Daily Overview : The March Dollar extended this month's trading range above the 38% retracement level of the 2009-decline crossing at 79.71.
Stochastics and the RSI are diverging and are neutral signaling that sideways to lower prices are possible near-term. Closes below the 20-day moving average crossing at 79.70 are needed to confirm that a short-term top has been posted.
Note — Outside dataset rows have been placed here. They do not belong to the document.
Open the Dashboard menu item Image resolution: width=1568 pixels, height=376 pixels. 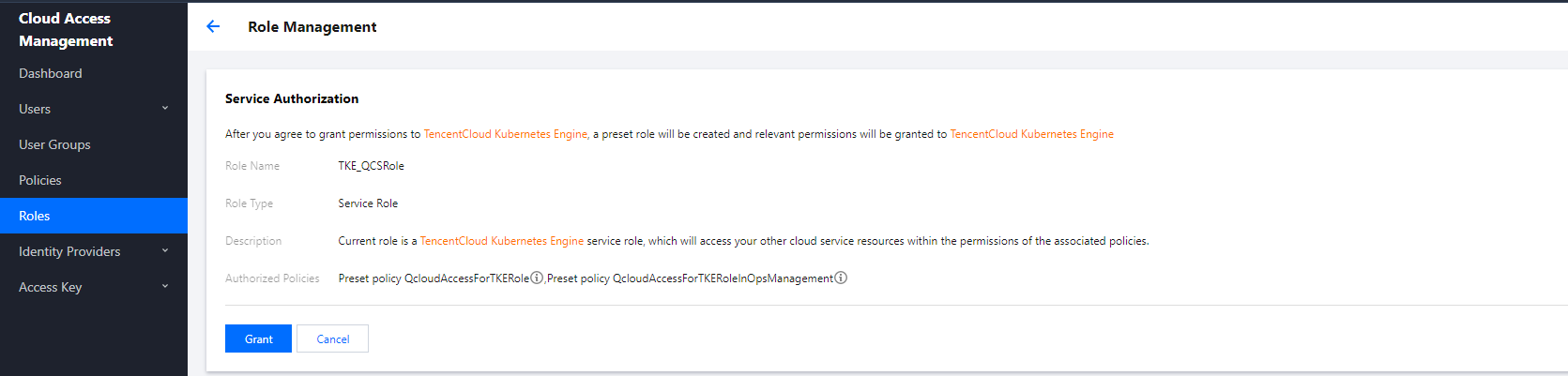tap(51, 73)
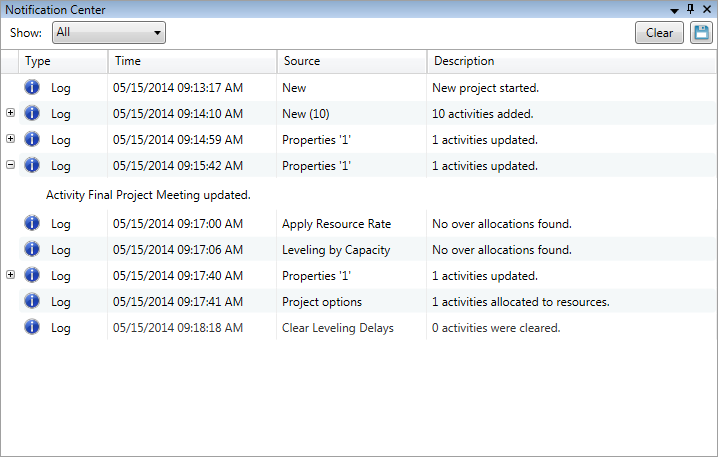The height and width of the screenshot is (457, 718).
Task: Expand the New (10) log entry
Action: tap(11, 113)
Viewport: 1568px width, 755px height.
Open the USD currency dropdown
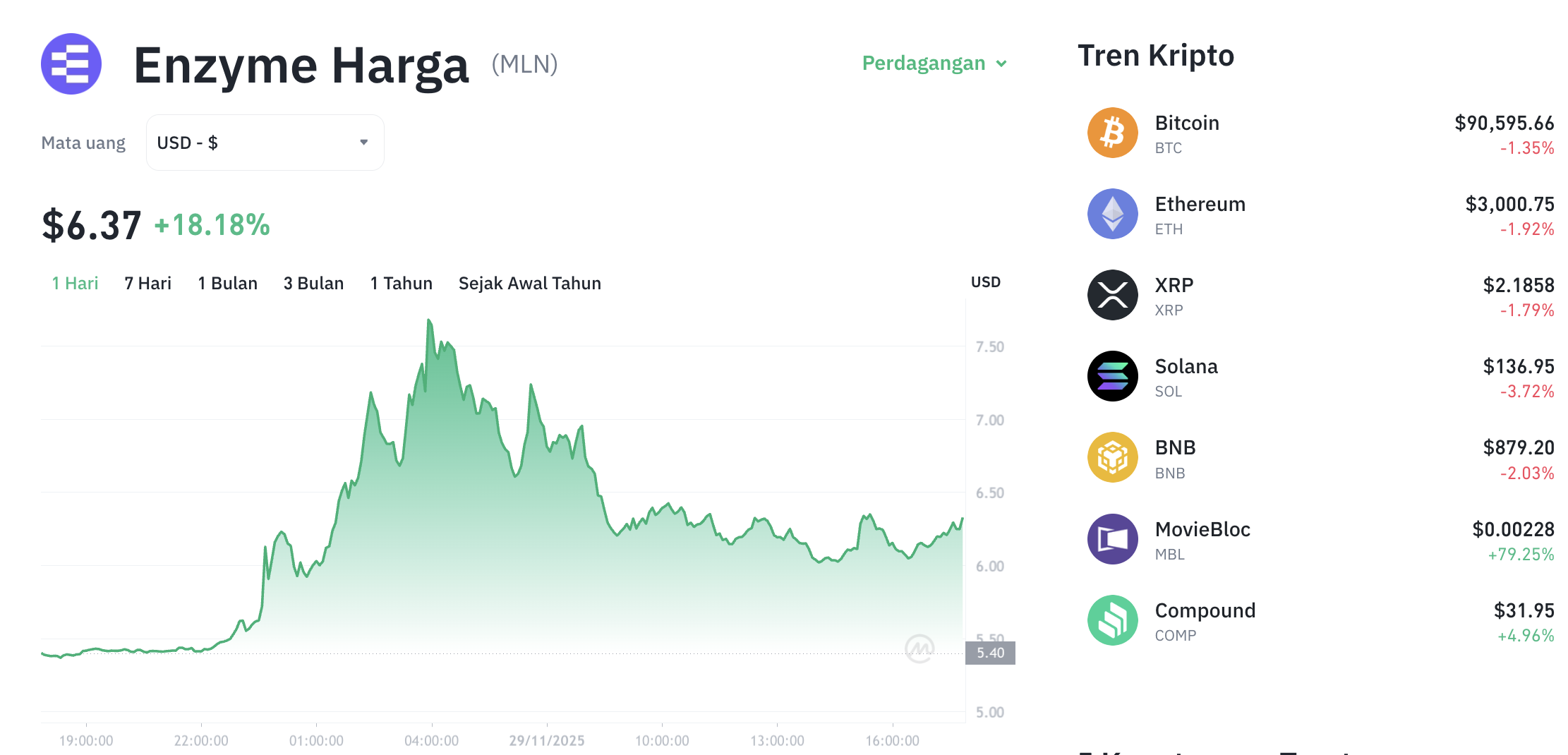265,142
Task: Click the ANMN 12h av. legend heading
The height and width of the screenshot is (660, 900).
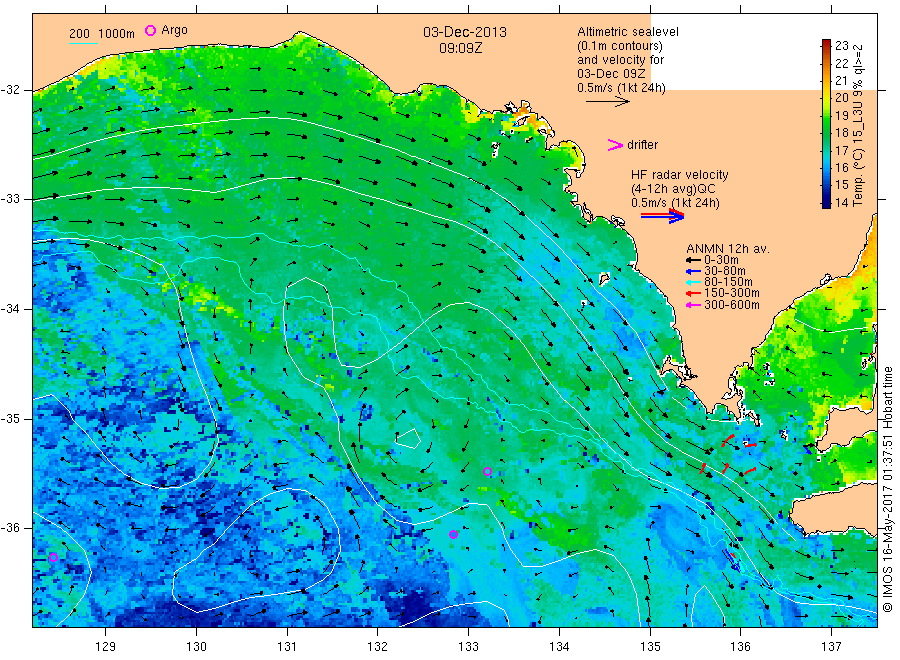Action: [728, 249]
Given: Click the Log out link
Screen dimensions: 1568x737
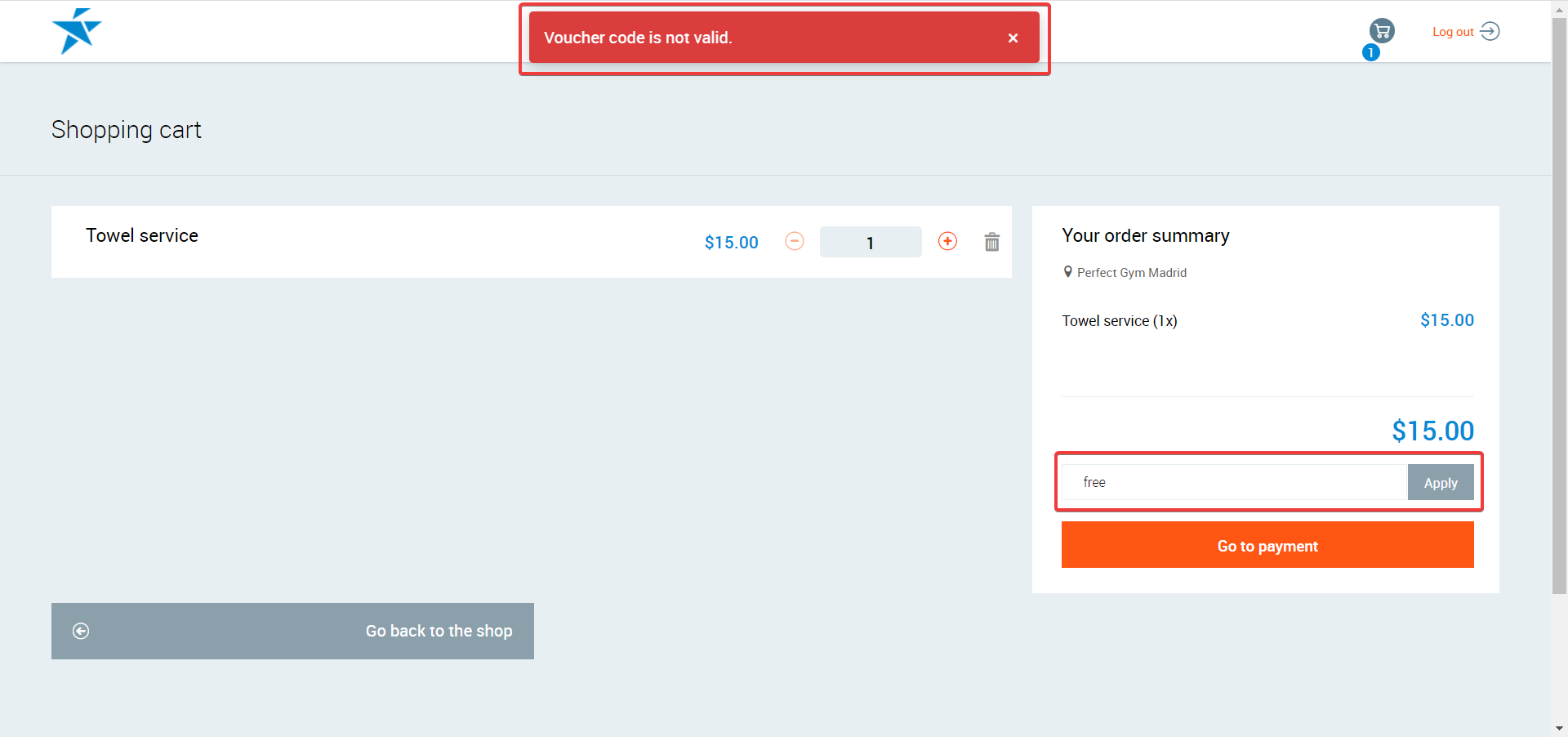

If March resumes this winter's rally, the 50% retracement level of the 2009-decline crossing at 81.32 is the next upside target.
First resistance is last Friday's high crossing at 80.83.
Second resistance is the 50% retracement level of the 2009-decline crossing at 81.32.
First support is the 20-day moving average crossing at 79.70.
Second support is Wednesday's low crossing at 79.61.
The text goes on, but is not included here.